Returns:list of triples (tuples of length 3 or 7 if data=True)
Example:
>>> kb = KB()
>>> kb.store('a(b, c)')
0
>>> kb.to_triples()
[('b', 'a', 'c')]
>>> kb.store('a(a)')
1
>>> kb.to_triples()
[('b', 'a', 'c')]
>>> kb.attr('b', {'an_attribute': 'xyz'})
>>> kb.to_triples()
[('b', 'a', 'c')]
>>> kb.to_triples(data=True)
[('b', 'a', 'c', {'an_attribute': 'xyz'}, {}, {}, False)]
train_kg_model(steps=1000, batch_size=512, lr=0.001, reencode_triples=False, neg_to_pos=128, neg_ratio=1.0, verbose=True)

Train a KG model on the KB.

Parameters:
  • steps (int) – Number of training steps
  • batch_size (int) – Batch size for training
  • lr (float) – Initial learning rate for Adam optimizer
  • reencode_triples (bool) – If a node has been added since last training, set this to True
  • neg_to_pos (int) – Ratio of generated negative samples to real positive samples
  • neg_ratio (float) – How often real/inputted negative examples should appear, vs real pos + generated neg. Smaller (>0) means more often.

Negative Examples

Negative examples can be added to a Zincbase in two ways. Either:

  • Prefix a rule with ~, such as ~likes(tom, sprouts)
  • Give it a truthiness attribute that’s less than zero.

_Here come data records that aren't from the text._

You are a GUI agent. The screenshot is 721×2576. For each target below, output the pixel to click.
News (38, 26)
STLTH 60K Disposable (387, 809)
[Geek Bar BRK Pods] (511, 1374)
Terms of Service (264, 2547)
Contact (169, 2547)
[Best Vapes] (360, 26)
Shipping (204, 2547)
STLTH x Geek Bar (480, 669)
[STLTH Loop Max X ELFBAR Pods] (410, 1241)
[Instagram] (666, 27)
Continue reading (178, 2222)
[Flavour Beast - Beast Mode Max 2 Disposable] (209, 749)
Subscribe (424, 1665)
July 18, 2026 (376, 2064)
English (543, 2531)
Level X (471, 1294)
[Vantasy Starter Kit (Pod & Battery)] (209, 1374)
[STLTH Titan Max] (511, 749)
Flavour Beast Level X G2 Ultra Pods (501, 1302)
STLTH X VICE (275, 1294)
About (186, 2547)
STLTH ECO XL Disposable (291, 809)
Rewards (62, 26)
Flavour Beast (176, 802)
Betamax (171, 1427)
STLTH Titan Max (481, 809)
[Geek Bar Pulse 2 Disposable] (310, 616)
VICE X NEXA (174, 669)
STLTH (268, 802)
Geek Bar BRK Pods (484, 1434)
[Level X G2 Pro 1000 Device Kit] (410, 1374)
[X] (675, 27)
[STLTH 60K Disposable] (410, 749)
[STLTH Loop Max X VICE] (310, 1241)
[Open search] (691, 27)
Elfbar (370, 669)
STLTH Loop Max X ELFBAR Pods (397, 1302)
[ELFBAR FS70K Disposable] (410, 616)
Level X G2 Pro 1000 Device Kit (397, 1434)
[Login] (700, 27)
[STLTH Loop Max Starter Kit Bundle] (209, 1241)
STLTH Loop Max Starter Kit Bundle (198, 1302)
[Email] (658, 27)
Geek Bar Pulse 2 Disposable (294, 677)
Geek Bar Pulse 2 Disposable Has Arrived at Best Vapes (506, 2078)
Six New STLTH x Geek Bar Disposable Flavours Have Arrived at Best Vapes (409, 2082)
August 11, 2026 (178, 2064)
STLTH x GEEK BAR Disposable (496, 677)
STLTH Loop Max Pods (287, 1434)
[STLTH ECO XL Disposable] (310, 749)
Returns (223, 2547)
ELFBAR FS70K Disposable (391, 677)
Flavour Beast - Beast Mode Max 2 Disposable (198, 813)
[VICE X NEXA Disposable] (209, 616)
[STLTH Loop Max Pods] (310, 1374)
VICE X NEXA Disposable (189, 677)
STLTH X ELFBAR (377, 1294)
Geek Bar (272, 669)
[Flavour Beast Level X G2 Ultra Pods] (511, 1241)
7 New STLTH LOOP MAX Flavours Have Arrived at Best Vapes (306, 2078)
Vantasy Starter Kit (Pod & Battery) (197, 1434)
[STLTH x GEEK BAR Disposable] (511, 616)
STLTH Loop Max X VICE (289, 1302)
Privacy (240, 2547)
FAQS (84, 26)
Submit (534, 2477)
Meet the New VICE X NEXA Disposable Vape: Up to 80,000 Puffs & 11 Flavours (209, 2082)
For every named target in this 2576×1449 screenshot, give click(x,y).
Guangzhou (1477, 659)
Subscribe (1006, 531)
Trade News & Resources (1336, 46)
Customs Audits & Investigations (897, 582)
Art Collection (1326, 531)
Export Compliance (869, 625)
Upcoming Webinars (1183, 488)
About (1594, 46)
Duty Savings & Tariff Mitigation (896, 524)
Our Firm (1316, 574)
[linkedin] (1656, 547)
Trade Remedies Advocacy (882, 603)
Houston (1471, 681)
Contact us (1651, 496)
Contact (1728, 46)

Concretely, this looks like:

kb.store('~likes(tom, sprouts)')
kb.store('likes(tom, sprouts)', edge_attributes={'truthiness': -1})

Negative examples are fed in to the KG model as part of the usual training regime; you may control the frequency that this happens with the neg_ratio kwarg of KB.train_kg_model.

Note that you can specify truthiness as something you want the model to learn to predict (i.e. specify pred_attributes=[‘truthiness’] when you call build_kg_model). But, negative truthiness takes the example out of the normal flow of this: only examples with 0 <= truthiness <= 1 are part of ‘proper’ training where the predicate prediction is taken into account.

Anecdotally, negative examples do not help much, or only help with small datasets.